Saved entries:
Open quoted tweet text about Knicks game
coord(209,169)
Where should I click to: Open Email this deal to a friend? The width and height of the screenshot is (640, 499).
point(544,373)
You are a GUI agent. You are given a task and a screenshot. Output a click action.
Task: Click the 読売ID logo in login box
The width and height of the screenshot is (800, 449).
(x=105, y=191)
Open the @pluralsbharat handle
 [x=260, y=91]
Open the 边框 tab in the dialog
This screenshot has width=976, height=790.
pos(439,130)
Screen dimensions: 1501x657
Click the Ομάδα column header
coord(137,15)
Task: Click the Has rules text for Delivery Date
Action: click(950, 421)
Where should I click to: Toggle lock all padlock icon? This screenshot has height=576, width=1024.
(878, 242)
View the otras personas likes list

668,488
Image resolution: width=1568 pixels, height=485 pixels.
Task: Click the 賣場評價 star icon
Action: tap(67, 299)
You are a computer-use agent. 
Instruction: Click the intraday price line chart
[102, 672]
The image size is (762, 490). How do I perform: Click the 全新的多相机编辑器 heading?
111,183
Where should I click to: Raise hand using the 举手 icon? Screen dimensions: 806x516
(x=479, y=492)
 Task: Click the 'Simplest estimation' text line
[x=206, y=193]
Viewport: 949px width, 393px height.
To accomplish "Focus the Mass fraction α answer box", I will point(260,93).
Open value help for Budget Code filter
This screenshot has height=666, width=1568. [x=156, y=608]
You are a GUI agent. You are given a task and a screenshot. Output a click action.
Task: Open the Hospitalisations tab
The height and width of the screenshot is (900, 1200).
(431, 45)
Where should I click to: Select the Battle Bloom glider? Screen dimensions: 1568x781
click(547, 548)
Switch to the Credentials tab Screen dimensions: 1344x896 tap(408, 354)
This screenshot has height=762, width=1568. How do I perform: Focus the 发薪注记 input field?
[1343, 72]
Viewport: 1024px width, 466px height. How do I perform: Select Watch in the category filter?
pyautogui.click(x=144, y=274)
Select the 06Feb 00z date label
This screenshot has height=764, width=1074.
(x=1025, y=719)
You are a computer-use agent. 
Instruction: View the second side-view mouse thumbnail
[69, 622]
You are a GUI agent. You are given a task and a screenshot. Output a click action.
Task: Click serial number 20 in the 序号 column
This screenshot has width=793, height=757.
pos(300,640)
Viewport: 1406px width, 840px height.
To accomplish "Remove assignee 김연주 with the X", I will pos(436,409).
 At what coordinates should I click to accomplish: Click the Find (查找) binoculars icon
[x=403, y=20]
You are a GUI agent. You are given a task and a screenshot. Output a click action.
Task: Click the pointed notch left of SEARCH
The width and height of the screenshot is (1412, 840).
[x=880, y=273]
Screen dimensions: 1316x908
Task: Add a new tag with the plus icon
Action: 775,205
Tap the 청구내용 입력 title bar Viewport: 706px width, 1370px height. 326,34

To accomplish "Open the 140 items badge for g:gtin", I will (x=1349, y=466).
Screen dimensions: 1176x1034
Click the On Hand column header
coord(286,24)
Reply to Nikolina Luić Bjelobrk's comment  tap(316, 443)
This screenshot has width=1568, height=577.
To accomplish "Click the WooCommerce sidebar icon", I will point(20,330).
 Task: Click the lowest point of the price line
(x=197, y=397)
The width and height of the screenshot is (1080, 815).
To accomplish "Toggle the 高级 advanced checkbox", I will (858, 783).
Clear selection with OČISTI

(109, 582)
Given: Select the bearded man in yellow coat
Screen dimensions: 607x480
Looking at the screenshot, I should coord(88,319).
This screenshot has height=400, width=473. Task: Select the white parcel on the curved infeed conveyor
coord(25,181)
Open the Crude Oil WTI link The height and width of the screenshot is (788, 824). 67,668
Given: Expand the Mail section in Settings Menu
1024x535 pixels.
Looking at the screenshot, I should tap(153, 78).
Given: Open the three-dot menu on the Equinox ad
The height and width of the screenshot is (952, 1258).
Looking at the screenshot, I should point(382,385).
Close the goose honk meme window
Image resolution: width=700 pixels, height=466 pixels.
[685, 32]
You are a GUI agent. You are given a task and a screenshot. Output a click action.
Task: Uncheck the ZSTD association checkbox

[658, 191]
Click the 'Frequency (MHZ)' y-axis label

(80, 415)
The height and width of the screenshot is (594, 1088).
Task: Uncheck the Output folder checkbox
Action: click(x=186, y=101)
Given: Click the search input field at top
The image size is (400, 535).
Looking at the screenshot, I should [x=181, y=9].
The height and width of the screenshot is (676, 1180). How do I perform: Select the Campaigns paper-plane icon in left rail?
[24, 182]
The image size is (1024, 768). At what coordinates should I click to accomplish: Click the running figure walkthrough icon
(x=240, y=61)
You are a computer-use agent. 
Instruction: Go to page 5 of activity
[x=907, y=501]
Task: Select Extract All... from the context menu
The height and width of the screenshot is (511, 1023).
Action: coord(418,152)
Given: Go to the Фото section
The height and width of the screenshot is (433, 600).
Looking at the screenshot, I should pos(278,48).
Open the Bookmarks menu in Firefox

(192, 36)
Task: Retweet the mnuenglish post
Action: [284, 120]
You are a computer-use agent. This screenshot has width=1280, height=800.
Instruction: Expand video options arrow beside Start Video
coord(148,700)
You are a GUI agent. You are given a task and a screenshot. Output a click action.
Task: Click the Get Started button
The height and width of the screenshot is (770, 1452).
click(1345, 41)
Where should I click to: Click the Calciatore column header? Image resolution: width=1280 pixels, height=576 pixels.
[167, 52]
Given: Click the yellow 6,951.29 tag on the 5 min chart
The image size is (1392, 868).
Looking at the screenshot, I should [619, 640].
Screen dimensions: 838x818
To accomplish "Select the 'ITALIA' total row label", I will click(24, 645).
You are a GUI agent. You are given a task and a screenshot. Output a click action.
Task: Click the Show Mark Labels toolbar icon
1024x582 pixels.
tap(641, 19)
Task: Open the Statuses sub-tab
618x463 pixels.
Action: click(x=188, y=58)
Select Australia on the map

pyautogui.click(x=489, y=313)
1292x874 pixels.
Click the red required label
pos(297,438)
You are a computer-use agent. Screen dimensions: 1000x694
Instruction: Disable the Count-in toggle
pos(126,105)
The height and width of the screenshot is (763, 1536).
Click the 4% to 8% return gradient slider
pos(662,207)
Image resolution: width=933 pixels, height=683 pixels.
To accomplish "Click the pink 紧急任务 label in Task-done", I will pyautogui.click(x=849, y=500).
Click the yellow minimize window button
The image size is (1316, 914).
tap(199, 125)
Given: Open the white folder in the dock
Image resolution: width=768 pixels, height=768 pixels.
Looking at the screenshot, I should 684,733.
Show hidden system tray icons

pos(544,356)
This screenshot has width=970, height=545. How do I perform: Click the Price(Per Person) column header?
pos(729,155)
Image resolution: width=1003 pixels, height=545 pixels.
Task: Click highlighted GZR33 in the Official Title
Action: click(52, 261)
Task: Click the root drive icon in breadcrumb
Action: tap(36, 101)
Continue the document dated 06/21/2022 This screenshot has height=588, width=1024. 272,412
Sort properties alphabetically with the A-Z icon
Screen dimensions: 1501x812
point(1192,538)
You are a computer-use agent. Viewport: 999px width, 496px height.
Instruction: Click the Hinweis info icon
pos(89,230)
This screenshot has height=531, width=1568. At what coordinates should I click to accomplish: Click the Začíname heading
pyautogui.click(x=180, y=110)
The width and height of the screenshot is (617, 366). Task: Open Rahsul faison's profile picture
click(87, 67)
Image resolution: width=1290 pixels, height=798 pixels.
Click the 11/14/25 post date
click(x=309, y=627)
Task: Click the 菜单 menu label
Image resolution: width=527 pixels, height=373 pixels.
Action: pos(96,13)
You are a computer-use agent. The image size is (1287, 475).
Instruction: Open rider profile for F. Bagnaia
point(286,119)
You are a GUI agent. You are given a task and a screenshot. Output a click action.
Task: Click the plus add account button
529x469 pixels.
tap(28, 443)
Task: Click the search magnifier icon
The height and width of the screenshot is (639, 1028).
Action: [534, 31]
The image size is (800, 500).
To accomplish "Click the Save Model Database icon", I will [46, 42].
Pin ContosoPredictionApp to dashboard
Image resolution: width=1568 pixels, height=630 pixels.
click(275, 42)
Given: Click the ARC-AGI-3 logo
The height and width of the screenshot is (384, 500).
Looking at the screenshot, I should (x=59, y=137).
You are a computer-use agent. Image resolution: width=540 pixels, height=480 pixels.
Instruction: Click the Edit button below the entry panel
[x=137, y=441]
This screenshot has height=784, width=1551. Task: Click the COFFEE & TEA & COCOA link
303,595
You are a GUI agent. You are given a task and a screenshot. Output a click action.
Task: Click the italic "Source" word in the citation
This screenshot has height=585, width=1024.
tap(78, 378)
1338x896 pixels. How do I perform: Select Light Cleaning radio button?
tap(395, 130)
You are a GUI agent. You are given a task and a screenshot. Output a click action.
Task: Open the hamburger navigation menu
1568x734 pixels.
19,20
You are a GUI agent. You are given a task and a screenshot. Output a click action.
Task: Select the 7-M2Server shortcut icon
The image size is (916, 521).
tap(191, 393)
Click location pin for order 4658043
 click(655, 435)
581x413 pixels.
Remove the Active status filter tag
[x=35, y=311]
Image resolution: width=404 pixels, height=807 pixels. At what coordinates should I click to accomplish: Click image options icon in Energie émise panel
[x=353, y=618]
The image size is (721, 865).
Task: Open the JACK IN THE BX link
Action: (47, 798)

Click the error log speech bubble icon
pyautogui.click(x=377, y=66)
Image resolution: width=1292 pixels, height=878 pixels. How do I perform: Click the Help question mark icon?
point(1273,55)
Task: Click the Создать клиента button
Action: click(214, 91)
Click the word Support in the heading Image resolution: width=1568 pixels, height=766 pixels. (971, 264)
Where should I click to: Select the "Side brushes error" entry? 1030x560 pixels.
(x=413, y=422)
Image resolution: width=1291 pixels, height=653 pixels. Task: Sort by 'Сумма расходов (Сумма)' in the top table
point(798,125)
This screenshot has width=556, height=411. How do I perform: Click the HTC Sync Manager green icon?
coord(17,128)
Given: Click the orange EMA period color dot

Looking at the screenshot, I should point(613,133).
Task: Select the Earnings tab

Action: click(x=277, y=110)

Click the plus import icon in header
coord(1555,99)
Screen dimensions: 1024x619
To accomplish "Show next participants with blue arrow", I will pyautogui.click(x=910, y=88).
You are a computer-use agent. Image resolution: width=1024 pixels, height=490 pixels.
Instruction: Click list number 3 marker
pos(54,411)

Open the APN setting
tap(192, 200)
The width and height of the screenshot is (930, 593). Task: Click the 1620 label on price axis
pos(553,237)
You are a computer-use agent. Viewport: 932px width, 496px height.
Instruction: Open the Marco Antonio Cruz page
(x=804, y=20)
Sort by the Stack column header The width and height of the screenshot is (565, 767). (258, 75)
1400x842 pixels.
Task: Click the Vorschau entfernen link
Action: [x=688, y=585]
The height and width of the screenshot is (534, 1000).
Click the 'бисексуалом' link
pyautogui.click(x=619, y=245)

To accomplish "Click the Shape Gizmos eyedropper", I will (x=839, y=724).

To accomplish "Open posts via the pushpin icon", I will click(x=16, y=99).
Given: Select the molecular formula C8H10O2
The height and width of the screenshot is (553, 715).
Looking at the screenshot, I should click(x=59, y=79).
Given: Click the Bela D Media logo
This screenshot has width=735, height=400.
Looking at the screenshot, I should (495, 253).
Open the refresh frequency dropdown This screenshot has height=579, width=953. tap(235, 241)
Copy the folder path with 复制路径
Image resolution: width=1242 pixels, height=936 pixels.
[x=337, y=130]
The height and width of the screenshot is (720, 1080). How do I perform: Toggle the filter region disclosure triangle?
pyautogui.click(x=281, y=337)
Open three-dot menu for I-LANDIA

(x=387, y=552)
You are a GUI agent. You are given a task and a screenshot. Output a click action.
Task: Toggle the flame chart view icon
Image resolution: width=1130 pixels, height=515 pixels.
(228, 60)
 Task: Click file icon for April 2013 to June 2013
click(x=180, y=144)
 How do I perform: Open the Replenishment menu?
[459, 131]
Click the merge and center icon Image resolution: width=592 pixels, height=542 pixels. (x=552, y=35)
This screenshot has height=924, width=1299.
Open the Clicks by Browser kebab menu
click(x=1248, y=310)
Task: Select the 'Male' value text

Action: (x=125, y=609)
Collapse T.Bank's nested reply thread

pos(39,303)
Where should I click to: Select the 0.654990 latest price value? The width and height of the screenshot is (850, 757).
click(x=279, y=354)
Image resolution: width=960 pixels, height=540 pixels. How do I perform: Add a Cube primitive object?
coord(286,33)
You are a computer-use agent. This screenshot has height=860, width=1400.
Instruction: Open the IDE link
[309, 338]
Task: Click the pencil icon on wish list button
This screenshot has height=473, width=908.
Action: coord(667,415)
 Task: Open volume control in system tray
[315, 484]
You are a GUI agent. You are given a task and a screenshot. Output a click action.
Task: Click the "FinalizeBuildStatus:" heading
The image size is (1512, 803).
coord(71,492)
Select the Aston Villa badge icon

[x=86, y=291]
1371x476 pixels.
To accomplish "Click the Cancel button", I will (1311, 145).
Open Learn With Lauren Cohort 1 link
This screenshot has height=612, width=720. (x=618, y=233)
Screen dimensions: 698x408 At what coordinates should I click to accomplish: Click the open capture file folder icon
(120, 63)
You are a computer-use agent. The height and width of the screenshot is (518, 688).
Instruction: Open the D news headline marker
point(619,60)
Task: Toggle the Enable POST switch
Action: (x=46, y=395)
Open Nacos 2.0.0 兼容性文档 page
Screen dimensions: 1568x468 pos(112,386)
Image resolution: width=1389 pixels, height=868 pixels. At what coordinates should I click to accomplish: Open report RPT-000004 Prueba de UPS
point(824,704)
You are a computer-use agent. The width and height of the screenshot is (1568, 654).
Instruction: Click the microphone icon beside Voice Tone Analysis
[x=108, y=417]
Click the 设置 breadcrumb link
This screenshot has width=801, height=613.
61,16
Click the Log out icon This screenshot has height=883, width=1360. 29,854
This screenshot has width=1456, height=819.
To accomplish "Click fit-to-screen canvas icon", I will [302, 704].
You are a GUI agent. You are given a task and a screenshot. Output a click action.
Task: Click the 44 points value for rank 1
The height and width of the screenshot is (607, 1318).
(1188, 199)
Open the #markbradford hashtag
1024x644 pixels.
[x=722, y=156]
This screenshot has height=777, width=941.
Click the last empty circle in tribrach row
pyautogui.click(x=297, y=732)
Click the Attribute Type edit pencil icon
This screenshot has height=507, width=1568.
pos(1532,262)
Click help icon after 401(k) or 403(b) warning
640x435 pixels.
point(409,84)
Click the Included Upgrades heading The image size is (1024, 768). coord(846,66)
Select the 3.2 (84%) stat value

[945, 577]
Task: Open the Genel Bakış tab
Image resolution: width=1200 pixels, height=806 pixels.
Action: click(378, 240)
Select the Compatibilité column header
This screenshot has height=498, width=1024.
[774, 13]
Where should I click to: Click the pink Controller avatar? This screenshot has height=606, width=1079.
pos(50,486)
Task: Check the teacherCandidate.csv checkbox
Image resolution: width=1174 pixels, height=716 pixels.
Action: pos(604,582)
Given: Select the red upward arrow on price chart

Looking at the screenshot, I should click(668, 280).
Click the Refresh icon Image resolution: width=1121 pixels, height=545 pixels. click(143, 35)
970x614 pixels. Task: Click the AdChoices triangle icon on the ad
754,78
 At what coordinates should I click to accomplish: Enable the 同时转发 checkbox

WHAT THIS TASK INVOLVES: Begin at the line above that has "Task: Click the pencil" and stop after the line that has "You are a computer-use agent. The width", copying each line exactly and adding nothing else.

THE COMPLETED TASK:
Task: Click the pencil icon on wish list button
This screenshot has height=473, width=908.
Action: coord(667,415)
 Task: Open volume control in system tray
[315, 484]
You are a GUI agent. You are given a task and a screenshot. Output a click action.
Task: Click the "FinalizeBuildStatus:" heading
The image size is (1512, 803).
coord(71,492)
Select the Aston Villa badge icon

[x=86, y=291]
1371x476 pixels.
To accomplish "Click the Cancel button", I will (1311, 145).
Open Learn With Lauren Cohort 1 link
This screenshot has height=612, width=720. (x=618, y=233)
Screen dimensions: 698x408 At what coordinates should I click to accomplish: Click the open capture file folder icon
(120, 63)
You are a computer-use agent. The height and width of the screenshot is (518, 688).
Instruction: Open the D news headline marker
point(619,60)
Task: Toggle the Enable POST switch
Action: (x=46, y=395)
Open Nacos 2.0.0 兼容性文档 page
Screen dimensions: 1568x468 pos(112,386)
Image resolution: width=1389 pixels, height=868 pixels. At what coordinates should I click to accomplish: Open report RPT-000004 Prueba de UPS
point(824,704)
You are a computer-use agent. The width and height of the screenshot is (1568, 654).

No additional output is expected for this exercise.